Ervaringen uit de praktijk laten zien dat stallen die het wormmanagement baseren op mestonderzoek minder wormkuren in hoeven te zetten, beter in staat zijn om preventieve maatregelen doeltreffend in te zetten en de risico’s op worminfecties beter onder controle zijn. De staleigenaar en paardeneigenaren krijgen daardoor veel meer grip op het wormmanagement en er ontstaat goed inzicht in de natuurlijke weerstand en individuele gevoeligheid van de paarden tegen worminfecties.
Wie is er verantwoordelijk voor het opstellen en uitvoeren van het wormmanagement programma?
In de ideale situatie wordt het wormmanagement programma uitgevoerd door de staleigenaar. Deze zorgt voor het uit laten voeren van de mestonderzoeken, het afstemmen en uit (laten) voeren van de benodigde acties naar aanleiding van de uitslagen en zorgt voor de benodigde wormmiddelen bij de dierenarts. Hierdoor kan op de meest efficiënte manier worden gewerkt én ligt het totale overzicht van de situatie op stal bij 1 persoon. Als de verantwoordelijkheid hiervoor niet bij de staleigenaar ligt, dan is het zeker aan te raden deze in ieder geval bij 1 ander te beleggen en niet bij verschillende mensen.
Hoe wordt er om gegaan met het weidebeleid?
Het weidebeleid is een belangrijk element van het totale wormmanagement. De weide maakt immers een onderdeel uit van de wormcyclus en het is daarmee een van de belangrijkste bronnen voor worminfecties. De focus bij het weidebeleid moet daarom liggen op het zoveel mogelijk doorbreken van de wormcyclus en het voor de wormen zo onaantrekkelijk mogelijk maken van de omstandigheden. Er zijn verschillende preventieve maatregelen die genomen kunnen worden om dit doel te bereiken. De ervaring in de praktijk is dat het vaak een combinatie van factoren is waarmee het beste resultaat behaald wordt.

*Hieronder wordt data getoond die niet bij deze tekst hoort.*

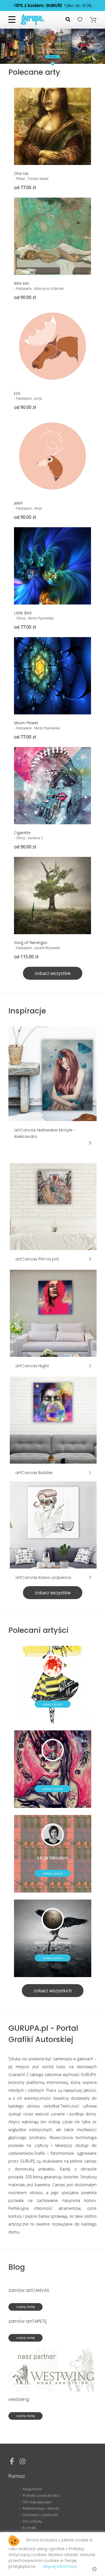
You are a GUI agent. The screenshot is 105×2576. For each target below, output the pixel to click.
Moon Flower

Stallen waar preventieve maatregelen goed geïmplementeerd zijn kun je herkennen aan weides die netjes kortgemaaid zijn, waar de mest uit verwijderd is, die regelmatig gesleept worden, waar weides regelmatig “rust” krijgen. Ook het laten grazen van bijvoorbeeld schapen is een teken van goed weidebeleid. De paddocks zijn mestvrij en de mesthoop ligt op ruim voldoende afstand van de weides.
Hoewel de weide de belangrijkste bron van infecties is, heeft recent onderzoek uitgewezen dat ook de stal een belangrijke bron van infecties kan zijn. Hier geldt hetzelfde als het weidebeleid; mest en natte plekken regelmatig uit de stal halen en bij voorkeur geen potstallen. Deze kunnen een belangrijke bron van infecties vormen.
Nieuwkomers op stal
Een belangrijke bron van worminfecties, is het introduceren van nieuwe paarden. Bij voorkeur wordt bij nieuwe paarden mestonderzoek gedaan voordat ze op het terrein komen. Als dat niet mogelijk is, dan moeten ze na hun aankomst zoveel mogelijk apart gehouden worden, totdat op basis van mestonderzoek duidelijk is of er sprake is van een worminfectie of niet. Gedurende die tijd moet hun mest strikt verwijderd worden uit de weide en/of de paddock. Pas na het mestonderzoek, en een eventuele behandeling, mogen de nieuwelingen geïntroduceerd worden in de kudde. Het is aan te bevelen om deze periode zo kort mogelijk te houden. HippoSupport streeft er daarom ook naar om uitslagen binnen 24 uur te verstrekken, om daarmee de stress voor het paard en zijn eigenaar tot een minimum te beperken.